I would like every line of the records below that contains the word "checkbox" copied.

(Records from a data source)
====
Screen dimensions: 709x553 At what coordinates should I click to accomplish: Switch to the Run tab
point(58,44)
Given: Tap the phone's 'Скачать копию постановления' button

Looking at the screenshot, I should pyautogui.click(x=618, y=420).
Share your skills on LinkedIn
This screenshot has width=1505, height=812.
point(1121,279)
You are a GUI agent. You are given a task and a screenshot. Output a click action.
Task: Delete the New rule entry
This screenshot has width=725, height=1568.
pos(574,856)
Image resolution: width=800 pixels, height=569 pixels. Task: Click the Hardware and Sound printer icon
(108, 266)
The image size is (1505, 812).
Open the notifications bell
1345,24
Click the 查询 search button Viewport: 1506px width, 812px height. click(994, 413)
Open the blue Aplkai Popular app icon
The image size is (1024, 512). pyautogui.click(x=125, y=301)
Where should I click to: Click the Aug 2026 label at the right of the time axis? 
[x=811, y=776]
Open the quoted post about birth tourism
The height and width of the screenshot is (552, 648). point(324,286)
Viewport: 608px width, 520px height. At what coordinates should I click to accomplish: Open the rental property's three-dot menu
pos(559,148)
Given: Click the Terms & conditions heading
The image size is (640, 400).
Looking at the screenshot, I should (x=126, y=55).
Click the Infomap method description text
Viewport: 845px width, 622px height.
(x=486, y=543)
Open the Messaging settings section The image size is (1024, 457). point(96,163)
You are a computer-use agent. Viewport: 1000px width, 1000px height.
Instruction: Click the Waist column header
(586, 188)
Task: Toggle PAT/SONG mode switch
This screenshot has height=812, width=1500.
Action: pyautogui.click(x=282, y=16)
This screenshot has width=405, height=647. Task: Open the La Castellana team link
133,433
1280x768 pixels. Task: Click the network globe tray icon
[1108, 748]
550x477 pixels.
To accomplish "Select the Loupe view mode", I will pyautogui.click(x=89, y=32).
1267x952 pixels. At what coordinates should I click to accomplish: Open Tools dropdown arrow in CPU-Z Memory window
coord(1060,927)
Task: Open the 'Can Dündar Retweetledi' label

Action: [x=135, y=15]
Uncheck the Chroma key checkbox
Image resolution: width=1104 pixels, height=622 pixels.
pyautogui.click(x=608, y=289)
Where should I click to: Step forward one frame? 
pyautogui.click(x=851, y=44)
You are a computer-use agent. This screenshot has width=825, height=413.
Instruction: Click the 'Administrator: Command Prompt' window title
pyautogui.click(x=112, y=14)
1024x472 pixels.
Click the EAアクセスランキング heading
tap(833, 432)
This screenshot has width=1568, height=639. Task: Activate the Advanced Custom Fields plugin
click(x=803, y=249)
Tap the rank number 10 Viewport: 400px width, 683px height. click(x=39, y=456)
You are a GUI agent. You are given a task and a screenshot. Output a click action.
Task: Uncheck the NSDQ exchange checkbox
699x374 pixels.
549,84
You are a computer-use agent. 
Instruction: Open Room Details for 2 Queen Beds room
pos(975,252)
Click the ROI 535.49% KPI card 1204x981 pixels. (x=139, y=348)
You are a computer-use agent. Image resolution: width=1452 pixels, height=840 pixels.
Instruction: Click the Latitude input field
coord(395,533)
====
▸ Response to the exercise:
Uncheck the Chroma key checkbox
Task: Uncheck the NSDQ exchange checkbox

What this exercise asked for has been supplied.